The Dubas playbook includes looking at RFAs that might not be qualified
Photo credit:Nick Turchiaro-USA TODAY Sports
By Jon Steitzer1 year ago
One of the things I like most about Kyle Dubas is that he approaches free agency. Last year he went all-in on Bunting’s upside and rolled the dice on a couple of free agents (Ondrej Kase and Nick Ritchie) that didn’t receive qualifying offers from their current team. To me, that’s a far better way to spend free agency than throwing money at a player exiting their prime. Instead, he’s paying young players for the players they are today knowing there could still be some untapped potential.
The gist of it is that it is highly likely that there could be more restricted free agents than ever before that won’t be receiving qualifying offers. That’s exciting because there are definitely some good names out there.

▶ Data segment:
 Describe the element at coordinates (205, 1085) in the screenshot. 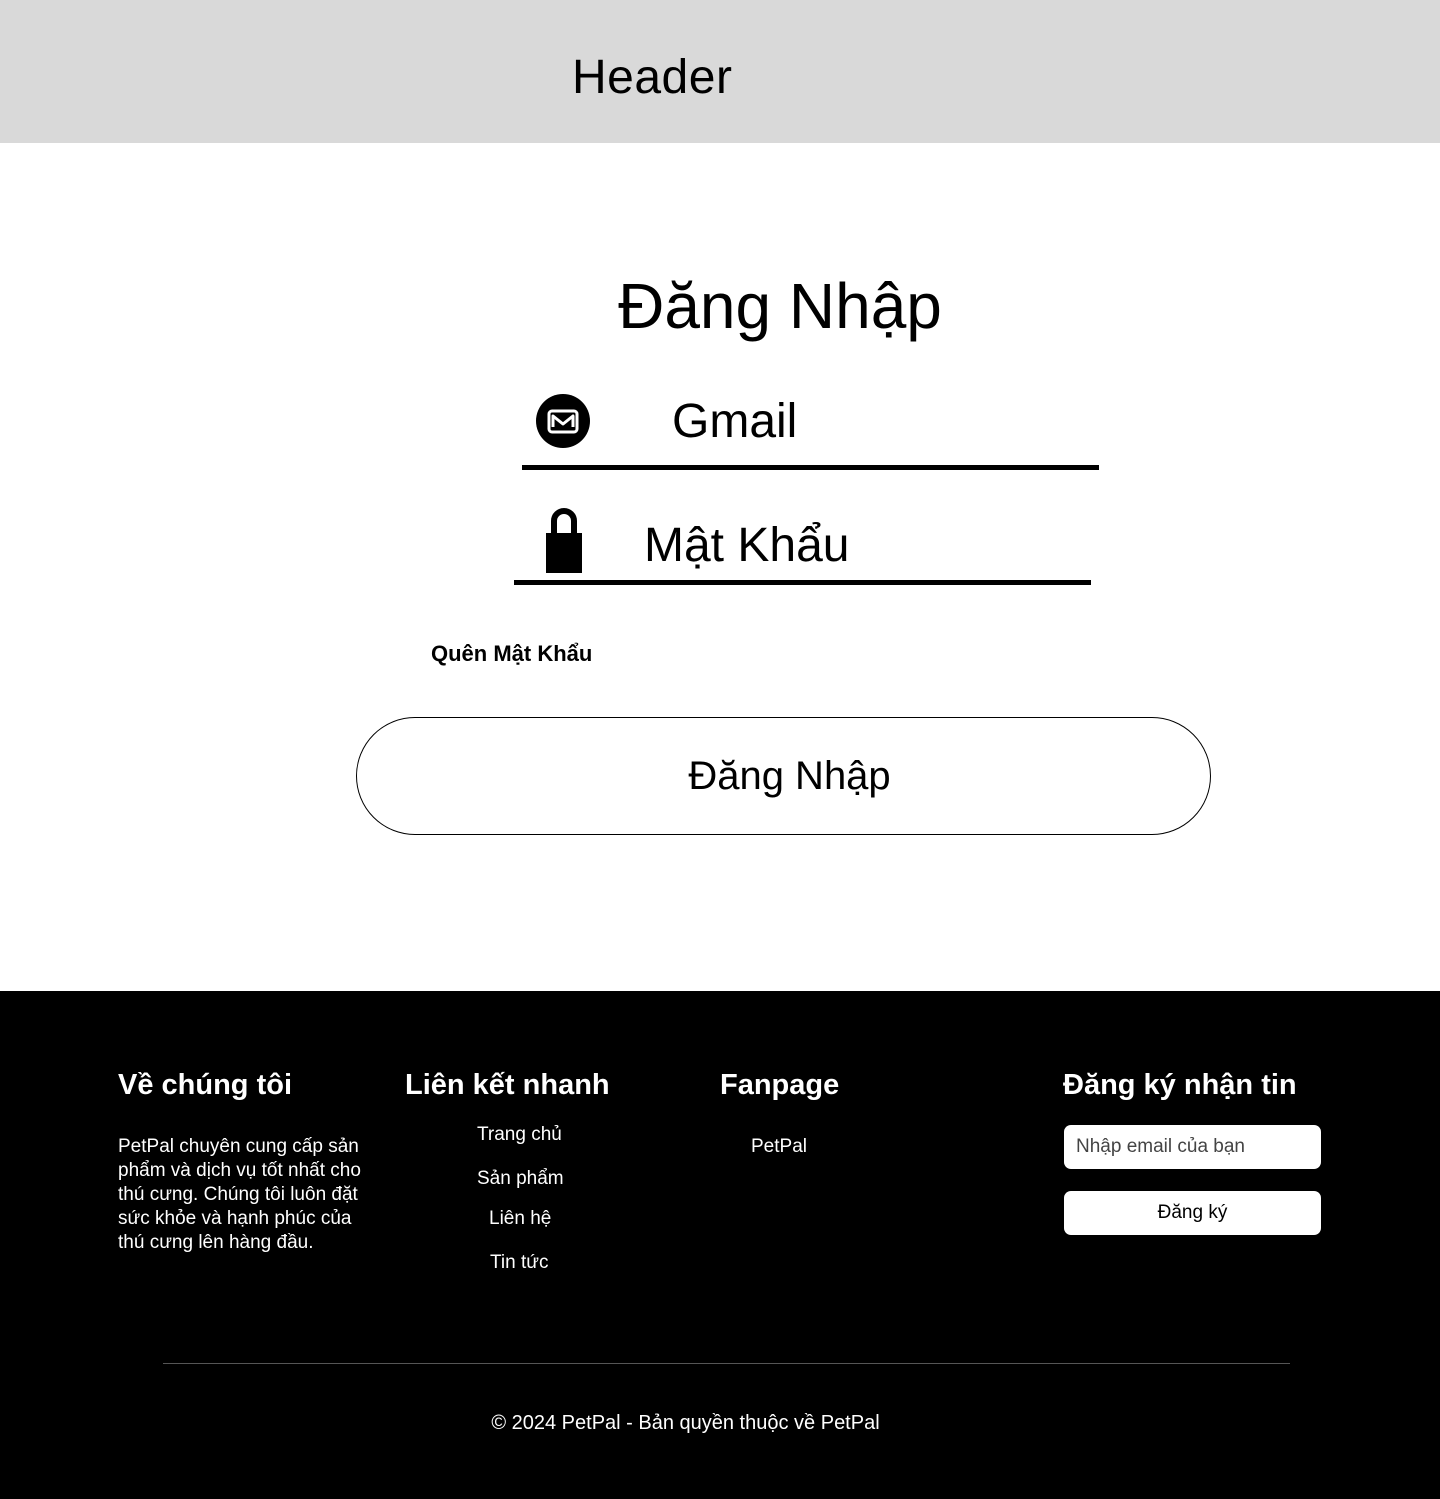

I see `about-heading: Về chúng tôi` at that location.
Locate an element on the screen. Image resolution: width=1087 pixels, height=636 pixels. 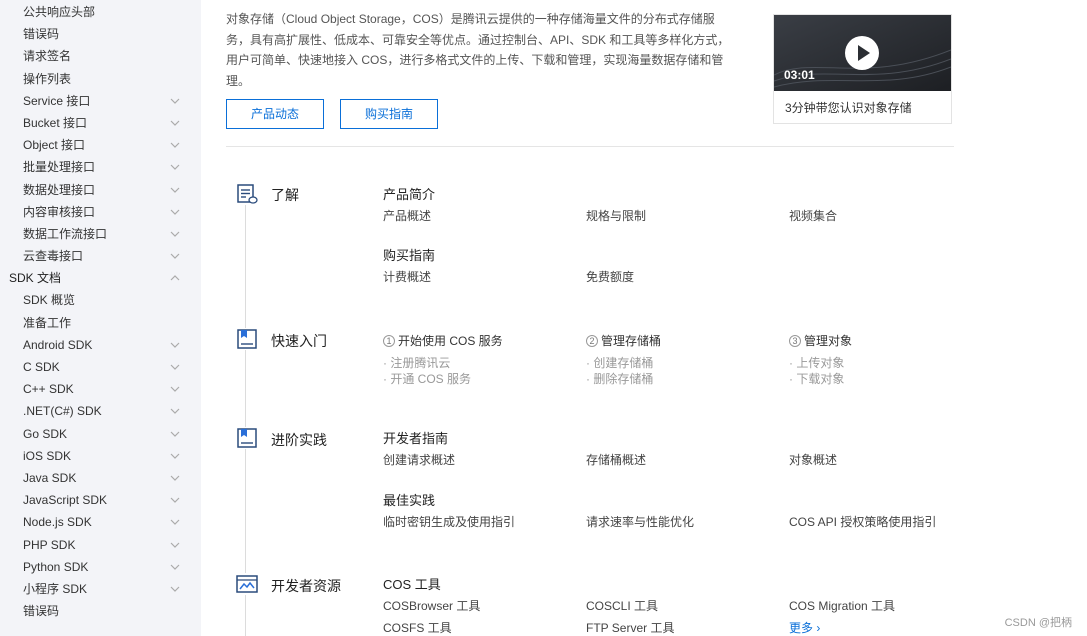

▶ Required actions:
**A)** In the piece about Kyle Dubas and free agency, which two free agents without qualifying offers from their teams did Dubas take a chance on last year?
**B)** Pick up the piece about Kyle Dubas and restricted free agents after its final sentence and keep writing.
None of the material matters here.

▶ Answers provided:
**A)** Ondrej Kase and Nick Ritchie.

**B)**
The two main driving factors in players not receiving a qualifying offer are if they have arbitration rights. Arbitration rights mean that teams would essentially have to accept the arbitrator’s ruling up to $4.5M and in a lot of cases there is the potential for some overpayments. There are 46 arbitration eligible restricted free agents this offseason, including Pierre Engvall, Joseph Duszak and Ondrej Kase. It’s entirely possible the Leafs will be one of the teams forced to cut their losses with good players because of the leverage the player gets in arbitration and the impact it can have on their salary cap situation.
Some of the other interesting names that are worth noting are Kappo Kahkonen, Zack MacEwan, Mason Appleton, Jacob Middleton, Artturi Lehkonen, Alexandar Georgiev, and Rem Pitlick. Others like Patrik Laine, Kevin Fiala, and Andrew Mangiapane would likely have arbitration rulings about the threshold of the team being required to accept them.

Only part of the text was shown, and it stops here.